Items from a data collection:

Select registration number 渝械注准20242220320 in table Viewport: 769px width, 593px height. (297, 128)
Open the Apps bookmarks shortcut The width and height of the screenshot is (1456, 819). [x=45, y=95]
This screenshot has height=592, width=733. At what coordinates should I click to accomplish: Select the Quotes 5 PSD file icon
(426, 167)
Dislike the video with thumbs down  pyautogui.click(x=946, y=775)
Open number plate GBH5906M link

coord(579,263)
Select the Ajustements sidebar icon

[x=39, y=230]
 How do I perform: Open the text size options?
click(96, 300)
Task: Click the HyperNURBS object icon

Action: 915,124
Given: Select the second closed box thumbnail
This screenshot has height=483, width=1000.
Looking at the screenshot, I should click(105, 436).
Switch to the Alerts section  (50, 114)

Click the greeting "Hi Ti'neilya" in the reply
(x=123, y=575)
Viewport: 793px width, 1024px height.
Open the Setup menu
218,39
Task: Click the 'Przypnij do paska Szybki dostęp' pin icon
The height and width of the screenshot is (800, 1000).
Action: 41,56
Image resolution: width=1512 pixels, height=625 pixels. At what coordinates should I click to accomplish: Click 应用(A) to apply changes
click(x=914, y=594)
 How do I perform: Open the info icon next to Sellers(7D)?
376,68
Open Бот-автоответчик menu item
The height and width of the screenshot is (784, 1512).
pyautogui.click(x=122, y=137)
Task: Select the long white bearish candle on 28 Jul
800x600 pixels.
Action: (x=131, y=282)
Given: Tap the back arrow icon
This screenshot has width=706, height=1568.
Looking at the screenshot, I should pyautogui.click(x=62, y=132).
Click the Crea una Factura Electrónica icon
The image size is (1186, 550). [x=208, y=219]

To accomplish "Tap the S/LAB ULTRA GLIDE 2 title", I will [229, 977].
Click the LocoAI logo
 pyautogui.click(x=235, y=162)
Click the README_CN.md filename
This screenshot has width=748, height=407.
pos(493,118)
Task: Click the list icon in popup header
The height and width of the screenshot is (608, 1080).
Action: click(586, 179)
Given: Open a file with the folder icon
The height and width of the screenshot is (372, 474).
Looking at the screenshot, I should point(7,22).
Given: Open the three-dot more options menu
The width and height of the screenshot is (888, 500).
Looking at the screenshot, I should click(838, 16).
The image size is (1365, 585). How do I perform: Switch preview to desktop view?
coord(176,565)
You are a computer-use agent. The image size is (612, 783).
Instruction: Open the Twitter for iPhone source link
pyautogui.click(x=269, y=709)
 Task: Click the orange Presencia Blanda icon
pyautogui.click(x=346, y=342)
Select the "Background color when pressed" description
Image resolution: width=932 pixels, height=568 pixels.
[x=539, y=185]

**Written exercise**
Repeat the lines exactly, from the line with "Task: Select the" to the line with "will [229, 977].".

**Task solution**
Task: Select the long white bearish candle on 28 Jul
800x600 pixels.
Action: (x=131, y=282)
Given: Tap the back arrow icon
This screenshot has width=706, height=1568.
Looking at the screenshot, I should pyautogui.click(x=62, y=132).
Click the Crea una Factura Electrónica icon
The image size is (1186, 550). [x=208, y=219]

To accomplish "Tap the S/LAB ULTRA GLIDE 2 title", I will [229, 977].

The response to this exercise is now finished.